TASKS TO CARRY OUT ::
1. Using the article on AC and DC batteries, explain in one to three sentences why self-consumption of solar electricity saves more money than feeding it into the public grid.
2. List every advantage of an electricity storage device that the article on AC and DC batteries names in its bulleted list.
3. From the article on AC and DC batteries, reproduce everything from "Thanks to AC" down to "SolarFlow 2400 AC.".
==== QUOTED PASSAGE ====
AC or DC battery: what is the difference?

The importance of efficient energy storage technologies is growing as the energy transition progresses. This is especially true for rooftop and commercial photovoltaic installations, which generate electricity during periods of high sunshine but cannot always be used immediately. That's where electricity storage systems come in. They allow self-generated electricity to be stored temporarily and used later. However, it's important to note that not all electricity storage systems are the same. There are different variants and technologies available.

There are two types of batteries: AC and DC. While AC batteries store alternating current, DC batteries use direct current. Both systems have their own advantages and disadvantages, which should be understood in order to make the best choice for your individual needs.

This article outlines the differences, operating modes, and potential applications of AC and DC batteries. The aim is to provide a basis for informed decision-making.

What is an electricity storage device and what is it used for?

An electricity storage device is primarily a technical solution for storing electrical energy. It allows self-generated electricity to be used regardless of when it is produced. This is particularly advantageous when using photovoltaic systems, as electricity production depends on the amount of sunlight available at any given time and varies accordingly. A storage device compensates for these fluctuations and maximises self-consumption by storing surplus electricity for later use.

What are the advantages of an electricity storage device?

Storing electricity in a battery has certain advantages, particularly in terms of self-consumption and savings on electricity costs.

• · Increased self-consumption & cost savings: Self-generated electricity can be used even when the sun is not shining. As a result, less electricity needs to be fed into the public grid and more electricity can be consumed on site. Since feed-in tariffs are significantly lower than the usual electricity prices per kWh, self-consumption saves a lot more money.
• · Independence from the electricity grid: reduced dependence on energy suppliers and electricity price increases, as less electricity needs to be purchased from the supplier. Every kilowatt hour produced and consumed by the company increases its independence from electricity suppliers.
• · Emergency power supply: Some systems offer the option of supplying electricity in the event of a power failure. Of course, additional technical installations are usually required for this, but as a rule, the additional costs and effort are manageable. In the event of a power failure, a household can thus continue to be supplied with energy.
• · Sustainability: More efficient use of renewable energies reduces the ecological footprint. The more solar electricity can be used, the less climate-damaging energy needs to be extracted from fossil raw materials such as coal or oil. This directly saves emissions and CO2 and reduces the impact on the climate and the environment.

Thanks to AC or DC batteries, households equipped with photovoltaic systems in particular can store surplus solar electricity during the day and use it in the evening or during periods of low sunlight. However, households are not the only ones using energy storage systems: businesses are also increasingly relying on energy storage to reduce their operating costs and optimise their energy supply.

Find the right energy storage system for your solar installation or plug-in solar panel . At Zendure, you can choose from a wide range of AC and DC models. These include the SolarFlow 800 Pro and the SolarFlow 2400 AC.
==== DATA EXTRACT ====
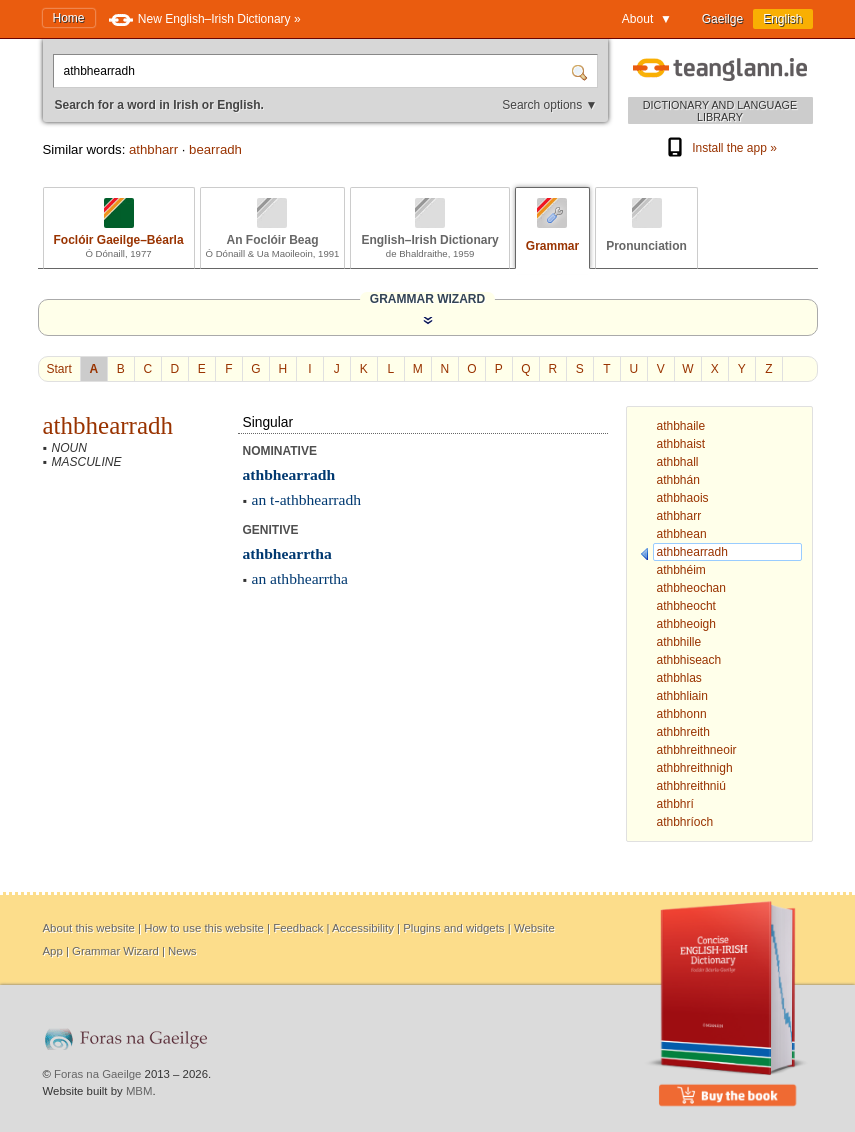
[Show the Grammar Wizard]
====
RESPONSE LIST ::
1. Feed-in tariffs are significantly lower than the usual electricity prices per kWh. Using self-generated electricity on site therefore saves more money than feeding it into the grid and later buying electricity from a supplier.

2.
- Increased self-consumption & cost savings
- Independence from the electricity grid
- Emergency power supply
- Sustainability

3.
Thanks to AC or DC batteries, households equipped with photovoltaic systems in particular can store surplus solar electricity during the day and use it in the evening or during periods of low sunlight. However, households are not the only ones using energy storage systems: businesses are also increasingly relying on energy storage to reduce their operating costs and optimise their energy supply.

Find the right energy storage system for your solar installation or plug-in solar panel . At Zendure, you can choose from a wide range of AC and DC models. These include the SolarFlow 800 Pro and the SolarFlow 2400 AC.